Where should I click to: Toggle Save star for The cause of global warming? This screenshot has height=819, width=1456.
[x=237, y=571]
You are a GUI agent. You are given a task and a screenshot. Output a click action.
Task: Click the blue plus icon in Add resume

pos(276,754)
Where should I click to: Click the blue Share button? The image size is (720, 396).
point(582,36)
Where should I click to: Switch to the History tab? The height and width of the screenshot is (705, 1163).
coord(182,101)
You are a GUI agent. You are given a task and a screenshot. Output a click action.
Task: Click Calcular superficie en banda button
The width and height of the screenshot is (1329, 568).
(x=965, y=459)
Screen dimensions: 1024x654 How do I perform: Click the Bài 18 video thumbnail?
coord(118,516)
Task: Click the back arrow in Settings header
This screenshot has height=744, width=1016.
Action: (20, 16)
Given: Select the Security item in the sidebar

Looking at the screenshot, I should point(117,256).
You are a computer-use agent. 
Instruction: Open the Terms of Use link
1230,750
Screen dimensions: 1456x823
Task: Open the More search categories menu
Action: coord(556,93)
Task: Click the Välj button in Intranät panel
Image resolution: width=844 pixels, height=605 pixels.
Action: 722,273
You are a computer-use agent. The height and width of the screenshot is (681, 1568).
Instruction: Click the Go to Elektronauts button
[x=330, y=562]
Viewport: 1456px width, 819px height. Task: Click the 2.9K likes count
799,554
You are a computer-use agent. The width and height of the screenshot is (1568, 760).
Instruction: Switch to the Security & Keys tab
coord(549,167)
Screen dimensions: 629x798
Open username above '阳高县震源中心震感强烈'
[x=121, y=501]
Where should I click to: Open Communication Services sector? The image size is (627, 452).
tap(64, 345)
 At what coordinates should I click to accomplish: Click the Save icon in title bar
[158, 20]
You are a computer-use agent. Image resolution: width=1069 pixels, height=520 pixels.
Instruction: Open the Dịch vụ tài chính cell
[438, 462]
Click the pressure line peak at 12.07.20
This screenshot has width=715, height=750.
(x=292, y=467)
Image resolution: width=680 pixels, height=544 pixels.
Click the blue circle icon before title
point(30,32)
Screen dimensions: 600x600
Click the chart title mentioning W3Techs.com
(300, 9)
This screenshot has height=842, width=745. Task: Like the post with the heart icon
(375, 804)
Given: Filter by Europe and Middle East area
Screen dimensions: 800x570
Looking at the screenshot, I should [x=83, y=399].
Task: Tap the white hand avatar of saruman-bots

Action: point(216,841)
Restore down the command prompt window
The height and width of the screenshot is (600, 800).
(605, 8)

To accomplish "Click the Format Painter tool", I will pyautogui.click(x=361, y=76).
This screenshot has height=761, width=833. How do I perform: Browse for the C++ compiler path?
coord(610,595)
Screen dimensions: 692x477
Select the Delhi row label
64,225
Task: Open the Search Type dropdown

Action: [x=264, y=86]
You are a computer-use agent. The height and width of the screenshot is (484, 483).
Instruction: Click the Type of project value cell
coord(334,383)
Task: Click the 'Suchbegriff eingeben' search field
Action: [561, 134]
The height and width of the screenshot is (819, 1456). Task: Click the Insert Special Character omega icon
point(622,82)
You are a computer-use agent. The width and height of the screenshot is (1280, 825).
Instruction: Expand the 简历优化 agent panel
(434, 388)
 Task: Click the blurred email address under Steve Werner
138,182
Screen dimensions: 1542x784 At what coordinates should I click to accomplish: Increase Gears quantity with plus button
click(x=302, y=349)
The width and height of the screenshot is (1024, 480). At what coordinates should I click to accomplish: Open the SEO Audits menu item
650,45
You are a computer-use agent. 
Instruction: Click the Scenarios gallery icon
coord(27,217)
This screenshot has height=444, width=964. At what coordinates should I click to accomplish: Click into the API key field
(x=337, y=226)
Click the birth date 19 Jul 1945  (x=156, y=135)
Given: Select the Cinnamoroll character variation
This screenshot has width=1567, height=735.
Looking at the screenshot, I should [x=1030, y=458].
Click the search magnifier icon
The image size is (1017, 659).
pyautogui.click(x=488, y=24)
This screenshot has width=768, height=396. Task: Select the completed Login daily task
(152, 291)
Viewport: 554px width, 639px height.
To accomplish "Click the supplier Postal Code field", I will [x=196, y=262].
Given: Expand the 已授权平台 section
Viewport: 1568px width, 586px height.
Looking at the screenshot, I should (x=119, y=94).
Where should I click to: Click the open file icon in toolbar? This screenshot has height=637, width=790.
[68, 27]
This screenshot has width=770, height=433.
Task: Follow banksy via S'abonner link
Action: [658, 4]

### What is needed
Please copy out every one of the lines above, word for word.

### Task output
Where should I click to: Toggle Save star for The cause of global warming? This screenshot has height=819, width=1456.
[x=237, y=571]
You are a GUI agent. You are given a task and a screenshot. Output a click action.
Task: Click the blue plus icon in Add resume

pos(276,754)
Where should I click to: Click the blue Share button? The image size is (720, 396).
point(582,36)
Where should I click to: Switch to the History tab? The height and width of the screenshot is (705, 1163).
coord(182,101)
You are a GUI agent. You are given a task and a screenshot. Output a click action.
Task: Click Calcular superficie en banda button
The width and height of the screenshot is (1329, 568).
(x=965, y=459)
Screen dimensions: 1024x654 How do I perform: Click the Bài 18 video thumbnail?
coord(118,516)
Task: Click the back arrow in Settings header
This screenshot has height=744, width=1016.
Action: (20, 16)
Given: Select the Security item in the sidebar

Looking at the screenshot, I should point(117,256).
You are a computer-use agent. 
Instruction: Open the Terms of Use link
1230,750
Screen dimensions: 1456x823
Task: Open the More search categories menu
Action: coord(556,93)
Task: Click the Välj button in Intranät panel
Image resolution: width=844 pixels, height=605 pixels.
Action: 722,273
You are a computer-use agent. The height and width of the screenshot is (681, 1568).
Instruction: Click the Go to Elektronauts button
[x=330, y=562]
Viewport: 1456px width, 819px height. Task: Click the 2.9K likes count
799,554
You are a computer-use agent. The width and height of the screenshot is (1568, 760).
Instruction: Switch to the Security & Keys tab
coord(549,167)
Screen dimensions: 629x798
Open username above '阳高县震源中心震感强烈'
[x=121, y=501]
Where should I click to: Open Communication Services sector? The image size is (627, 452).
tap(64, 345)
 At what coordinates should I click to accomplish: Click the Save icon in title bar
[158, 20]
You are a computer-use agent. Image resolution: width=1069 pixels, height=520 pixels.
Instruction: Open the Dịch vụ tài chính cell
[438, 462]
Click the pressure line peak at 12.07.20
This screenshot has width=715, height=750.
(x=292, y=467)
Image resolution: width=680 pixels, height=544 pixels.
Click the blue circle icon before title
point(30,32)
Screen dimensions: 600x600
Click the chart title mentioning W3Techs.com
(300, 9)
This screenshot has height=842, width=745. Task: Like the post with the heart icon
(375, 804)
Given: Filter by Europe and Middle East area
Screen dimensions: 800x570
Looking at the screenshot, I should [x=83, y=399].
Task: Tap the white hand avatar of saruman-bots

Action: point(216,841)
Restore down the command prompt window
The height and width of the screenshot is (600, 800).
(605, 8)

To accomplish "Click the Format Painter tool", I will pyautogui.click(x=361, y=76).
This screenshot has height=761, width=833. How do I perform: Browse for the C++ compiler path?
coord(610,595)
Screen dimensions: 692x477
Select the Delhi row label
64,225
Task: Open the Search Type dropdown

Action: [x=264, y=86]
You are a computer-use agent. The height and width of the screenshot is (484, 483).
Instruction: Click the Type of project value cell
coord(334,383)
Task: Click the 'Suchbegriff eingeben' search field
Action: [561, 134]
The height and width of the screenshot is (819, 1456). Task: Click the Insert Special Character omega icon
point(622,82)
You are a computer-use agent. The width and height of the screenshot is (1280, 825).
Instruction: Expand the 简历优化 agent panel
(434, 388)
 Task: Click the blurred email address under Steve Werner
138,182
Screen dimensions: 1542x784 At what coordinates should I click to accomplish: Increase Gears quantity with plus button
click(x=302, y=349)
The width and height of the screenshot is (1024, 480). At what coordinates should I click to accomplish: Open the SEO Audits menu item
650,45
You are a computer-use agent. 
Instruction: Click the Scenarios gallery icon
coord(27,217)
This screenshot has height=444, width=964. At what coordinates should I click to accomplish: Click into the API key field
(x=337, y=226)
Click the birth date 19 Jul 1945  (x=156, y=135)
Given: Select the Cinnamoroll character variation
This screenshot has width=1567, height=735.
Looking at the screenshot, I should [x=1030, y=458].
Click the search magnifier icon
The image size is (1017, 659).
pyautogui.click(x=488, y=24)
This screenshot has width=768, height=396. Task: Select the completed Login daily task
(152, 291)
Viewport: 554px width, 639px height.
To accomplish "Click the supplier Postal Code field", I will [x=196, y=262].
Given: Expand the 已授权平台 section
Viewport: 1568px width, 586px height.
Looking at the screenshot, I should (x=119, y=94).
Where should I click to: Click the open file icon in toolbar? This screenshot has height=637, width=790.
[68, 27]
This screenshot has width=770, height=433.
Task: Follow banksy via S'abonner link
Action: [658, 4]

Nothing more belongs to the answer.